▶ DIRECTIONS
These entries are to be retyped in full, word for word.

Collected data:
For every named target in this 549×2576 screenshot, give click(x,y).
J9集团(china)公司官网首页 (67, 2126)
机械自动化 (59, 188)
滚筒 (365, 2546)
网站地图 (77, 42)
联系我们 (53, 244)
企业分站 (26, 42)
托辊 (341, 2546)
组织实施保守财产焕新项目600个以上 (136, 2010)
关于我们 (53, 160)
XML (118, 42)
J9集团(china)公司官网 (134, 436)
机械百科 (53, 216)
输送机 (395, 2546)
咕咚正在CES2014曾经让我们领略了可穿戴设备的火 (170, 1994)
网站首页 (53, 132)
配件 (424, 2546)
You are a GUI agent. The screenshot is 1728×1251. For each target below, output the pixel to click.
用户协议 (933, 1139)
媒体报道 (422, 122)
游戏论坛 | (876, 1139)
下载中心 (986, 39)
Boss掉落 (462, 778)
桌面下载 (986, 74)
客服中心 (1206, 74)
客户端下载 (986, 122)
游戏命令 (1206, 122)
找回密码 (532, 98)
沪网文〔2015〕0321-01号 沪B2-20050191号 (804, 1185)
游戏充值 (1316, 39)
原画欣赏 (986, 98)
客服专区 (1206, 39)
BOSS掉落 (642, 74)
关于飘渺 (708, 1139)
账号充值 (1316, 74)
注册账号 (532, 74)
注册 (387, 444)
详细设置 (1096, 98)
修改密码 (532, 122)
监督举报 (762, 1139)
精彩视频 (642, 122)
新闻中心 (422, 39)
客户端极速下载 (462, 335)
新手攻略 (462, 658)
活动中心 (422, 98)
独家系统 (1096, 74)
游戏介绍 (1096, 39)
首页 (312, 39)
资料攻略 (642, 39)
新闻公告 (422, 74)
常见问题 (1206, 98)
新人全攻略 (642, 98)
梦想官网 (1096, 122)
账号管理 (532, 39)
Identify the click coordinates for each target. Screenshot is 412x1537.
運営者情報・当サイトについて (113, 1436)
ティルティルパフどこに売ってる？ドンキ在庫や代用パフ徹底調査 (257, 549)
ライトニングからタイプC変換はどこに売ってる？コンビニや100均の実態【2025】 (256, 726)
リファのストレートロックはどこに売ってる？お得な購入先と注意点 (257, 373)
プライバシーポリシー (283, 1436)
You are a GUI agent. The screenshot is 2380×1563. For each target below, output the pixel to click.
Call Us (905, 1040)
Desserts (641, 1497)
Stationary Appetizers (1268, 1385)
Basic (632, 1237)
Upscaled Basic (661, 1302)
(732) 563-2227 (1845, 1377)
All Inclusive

▶ RESULT BELOW
For every named target in this 549×2576 screenshot, give click(x,y).
J9集团(china)公司官网首页 (67, 2126)
机械自动化 (59, 188)
滚筒 (365, 2546)
网站地图 (77, 42)
联系我们 (53, 244)
企业分站 (26, 42)
托辊 (341, 2546)
组织实施保守财产焕新项目600个以上 (136, 2010)
关于我们 (53, 160)
XML (118, 42)
J9集团(china)公司官网 (134, 436)
机械百科 (53, 216)
输送机 (395, 2546)
咕咚正在CES2014曾经让我们领略了可穿戴设备的火 (170, 1994)
网站首页 (53, 132)
配件 (424, 2546)
You are a GUI agent. The screenshot is 1728×1251. For each target below, output the pixel to click.
用户协议 (933, 1139)
媒体报道 (422, 122)
游戏论坛 | (876, 1139)
下载中心 (986, 39)
Boss掉落 (462, 778)
桌面下载 (986, 74)
客服中心 (1206, 74)
客户端下载 (986, 122)
游戏命令 (1206, 122)
找回密码 (532, 98)
沪网文〔2015〕0321-01号 沪B2-20050191号 (804, 1185)
游戏充值 (1316, 39)
原画欣赏 (986, 98)
客服专区 (1206, 39)
BOSS掉落 (642, 74)
关于飘渺 (708, 1139)
账号充值 (1316, 74)
注册账号 (532, 74)
注册 (387, 444)
详细设置 (1096, 98)
修改密码 (532, 122)
监督举报 (762, 1139)
精彩视频 (642, 122)
新闻中心 (422, 39)
客户端极速下载 (462, 335)
新手攻略 (462, 658)
活动中心 (422, 98)
独家系统 (1096, 74)
游戏介绍 (1096, 39)
首页 (312, 39)
资料攻略 (642, 39)
新闻公告 (422, 74)
常见问题 (1206, 98)
新人全攻略 (642, 98)
梦想官网 (1096, 122)
账号管理 (532, 39)
Identify the click coordinates for each target. Screenshot is 412x1537.
運営者情報・当サイトについて (113, 1436)
ティルティルパフどこに売ってる？ドンキ在庫や代用パフ徹底調査 (257, 549)
ライトニングからタイプC変換はどこに売ってる？コンビニや100均の実態【2025】 (256, 726)
リファのストレートロックはどこに売ってる？お得な購入先と注意点 (257, 373)
プライバシーポリシー (283, 1436)
You are a GUI agent. The screenshot is 2380×1563. For each target below, output the pixel to click.
Call Us (905, 1040)
Desserts (641, 1497)
Stationary Appetizers (1268, 1385)
Basic (632, 1237)
Upscaled Basic (661, 1302)
(732) 563-2227 (1845, 1377)
All Inclusive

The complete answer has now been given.